The fingerprinting research suggests that the right routing dimension is not task difficulty alone, but procedural compatibility: matching the agent’s natural behavioural pattern to the task structure 1.

Next-Action Prediction and Early Termination

Procedural fingerprints enable next-action prediction with significant accuracy improvements over baseline:

  • GPT-4: 20% → 57% (+37 points)
  • Claude-3.5: 18% → 50% (+33 points)
  • Agentless + Claude-3.5: 31% → 82% (+51 points)

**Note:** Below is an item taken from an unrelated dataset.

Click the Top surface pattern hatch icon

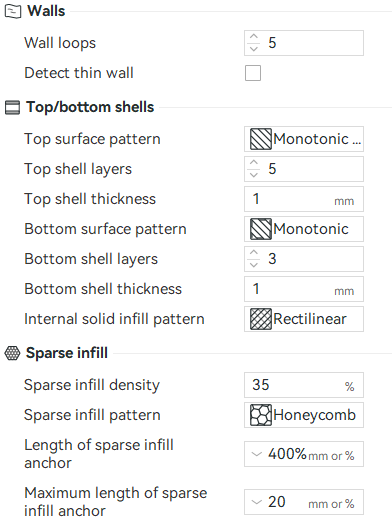(x=260, y=139)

When an agent’s actual next action diverges from its procedural prediction, this signals anomalous behaviour 1. Combined with Codex CLI’s Stop hook, this enables early termination of sessions that have gone off-track:

flowchart TD
    A[PostToolUse fires] --> B[Log action to trajectory buffer]
    B --> C{Matches procedural\nprediction?}
    C -->|Yes| D[Continue normally]
    C -->|No| E[Increment anomaly counter]
    E --> F{Counter > threshold?}
    F -->|No| D
    F -->|Yes| G[Stop hook: halt session\nwith diagnostic summary]

Chain-of-Thought Follow-Through: Trust but Verify

The paper measures reverse follow-through — whether agents actually execute the plans they describe in their chain-of-thought reasoning. GPT-4 and GPT-4o score a perfect 1.0; the Claude family ranges from 0.75 to 0.875 1. But precision tells a different story: Claude-3 achieves 0.833 precision in its behavioural descriptions, whilst Claude-4 drops to 0.500 — extended thinking models are more verbose but less precise about what they actually intend to do 1.

For Codex CLI practitioners, this reinforces the value of PostToolUse telemetry over trusting the agent’s self-reported reasoning. Wire your observability to action traces, not to the model’s explanations.

OpenTelemetry Integration for Procedural Monitoring

Codex CLI’s built-in OpenTelemetry support emits structured events including codex.tool_decision and codex.tool_result with session, model, and working directory context 3. Combined with the o11y-dev OpenTelemetry hooks project, every tool call becomes a queryable span 4.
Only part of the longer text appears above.